Mais, dans son témoignage a lourdement chargé Marcel Guilavogui, un accusé dans ce dossier. Il a notamment relaté les scènes de violences et les menaces dont les leaders politiques qui étaient au stade du 28 septembre pendant la journée du 28 septembre 2009 ont été victimes de la part de « Marcel et de ses hommes ». Il a aussi relaté comment le commandant Aboubacar Diakité alias ‘’Toumba’’ les a sauvés des mains de leurs agresseurs.

Décryptage !

François Lounceny Fall au procès du 28 septembre

« Lorsque nous sommes arrivés au niveau de la fondation Fondis, c’est à peu près en face du 2 août et de l’Université, c’est là que nous avons rencontré un peloton de la gendarmerie qui était commandé par monsieur Moussa Tiegboro Camara. Il y a eu une longue discussion avec lui, lui souhaitant que nous puissions changer la date. Mais, là où nous étions, nous ne pouvions plus changer de date, étant donné que des dizaines de milliers de militants étaient déjà réunis à quelques pas de nous, il n’était plus question pour nous de se retourner. Parce que cela aurait constitué peut-être une trahison de notre part si nous n’avions pas rejoint nos militants qui étaient massivement mobilisés. Lorsque ces militants se sont rendus compte qu’ils étaient pas loin de là où nous étions bloqués, il y a une foule nombreuse qui a convergé vers nous, qui a fait sauter le verrou. A partir de cet instant, nos pieds n’ont plus touché le sol. Nous avons été pris en triomphe par nos militants, c’était des dizaines de milliers de personnes qui nous portaient vers le stade. Nous ne savons pas comment les portes du stade avaient été ouvertes. Mais, ce qui est sûr, nous sommes rentrés à l’intérieur du stade, portés en triomphe par cette masse. Nous sommes montés. Nous nous sommes installés à la tribune. Tous les leaders étaient présents. Et, l’atmosphère était une atmosphère de grand jour. Nos militants avaient pris d’assaut la tribune et les gradins. Je me rappelle encore ces jeunes en train d’entonner l’hymne nationale et d’autres qui s’étaient alignés sur la pelouse pour prier deux rakats (unité de prière en islam) pour remercier Dieu de nous avoir donner l’occasion d’être là et pour remercier Dieu également qu’il puisse bénir notre pays pour l’avènement de la démocratie en Guinée. C’était un grand moment, monsieur le président. J’étais là et je regardais ce spectacle avec beaucoup d’encouragement pour l’avenir de notre pays.

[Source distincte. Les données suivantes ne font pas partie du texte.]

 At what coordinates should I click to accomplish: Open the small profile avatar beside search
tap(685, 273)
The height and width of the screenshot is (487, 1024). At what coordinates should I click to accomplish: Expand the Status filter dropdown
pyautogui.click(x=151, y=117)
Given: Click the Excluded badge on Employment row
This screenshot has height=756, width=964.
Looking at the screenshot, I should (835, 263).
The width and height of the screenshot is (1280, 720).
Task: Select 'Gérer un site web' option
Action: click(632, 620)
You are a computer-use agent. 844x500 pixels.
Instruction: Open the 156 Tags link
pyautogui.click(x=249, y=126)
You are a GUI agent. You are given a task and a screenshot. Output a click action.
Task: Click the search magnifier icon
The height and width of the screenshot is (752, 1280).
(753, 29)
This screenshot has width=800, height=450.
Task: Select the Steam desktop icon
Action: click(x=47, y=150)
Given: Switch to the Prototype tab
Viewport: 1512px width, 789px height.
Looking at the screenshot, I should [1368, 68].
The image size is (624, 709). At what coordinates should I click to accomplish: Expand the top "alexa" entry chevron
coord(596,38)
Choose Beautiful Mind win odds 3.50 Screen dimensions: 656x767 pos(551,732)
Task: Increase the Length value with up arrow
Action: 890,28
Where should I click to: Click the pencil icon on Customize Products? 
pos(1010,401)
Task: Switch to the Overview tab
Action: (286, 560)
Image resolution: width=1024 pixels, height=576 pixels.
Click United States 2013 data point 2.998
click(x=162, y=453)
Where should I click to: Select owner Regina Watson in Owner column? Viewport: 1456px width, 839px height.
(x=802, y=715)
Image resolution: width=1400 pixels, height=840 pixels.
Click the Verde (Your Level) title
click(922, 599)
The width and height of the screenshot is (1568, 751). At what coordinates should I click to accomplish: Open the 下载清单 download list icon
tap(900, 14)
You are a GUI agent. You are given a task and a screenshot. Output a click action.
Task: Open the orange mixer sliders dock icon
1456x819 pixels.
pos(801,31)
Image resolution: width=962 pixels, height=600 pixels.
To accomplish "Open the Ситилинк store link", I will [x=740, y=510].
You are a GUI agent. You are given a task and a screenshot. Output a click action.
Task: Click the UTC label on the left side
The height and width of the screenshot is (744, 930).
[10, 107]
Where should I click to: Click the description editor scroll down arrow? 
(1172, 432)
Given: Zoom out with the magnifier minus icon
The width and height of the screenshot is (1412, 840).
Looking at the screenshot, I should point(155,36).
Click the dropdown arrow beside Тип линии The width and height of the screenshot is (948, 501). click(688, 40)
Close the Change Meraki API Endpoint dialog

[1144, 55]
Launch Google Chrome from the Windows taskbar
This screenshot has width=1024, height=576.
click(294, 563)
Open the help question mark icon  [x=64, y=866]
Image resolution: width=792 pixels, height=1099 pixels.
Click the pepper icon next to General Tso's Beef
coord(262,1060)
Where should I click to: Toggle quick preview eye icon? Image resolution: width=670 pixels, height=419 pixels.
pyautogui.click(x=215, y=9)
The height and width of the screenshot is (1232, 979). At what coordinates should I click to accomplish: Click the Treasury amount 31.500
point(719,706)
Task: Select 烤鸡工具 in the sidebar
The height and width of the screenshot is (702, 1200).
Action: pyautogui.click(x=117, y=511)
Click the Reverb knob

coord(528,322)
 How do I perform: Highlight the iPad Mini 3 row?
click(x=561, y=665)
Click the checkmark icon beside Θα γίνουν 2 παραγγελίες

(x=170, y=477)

A un certain moment, nous avons vu notre porte-parole faire son entrée par le portail d’entrée des footballeurs. De là où nous nous étions, moi j’étais sur la première ligne et il y avait Sydia à ma droite, Cellou Dalein, Aboubacar Sylla et ainsi de suite. Mais nous, notre position sur l’aile gauche était une position stratégique qui nous permettait de voir directement le portail d’entrée. Nous avons vu notre collègue Jean Marie Doré faire son entrée, ovationné par les jeunes… Nous étions contents de savoir que notre porte-parole ait décidé finalement de se joindre à nous.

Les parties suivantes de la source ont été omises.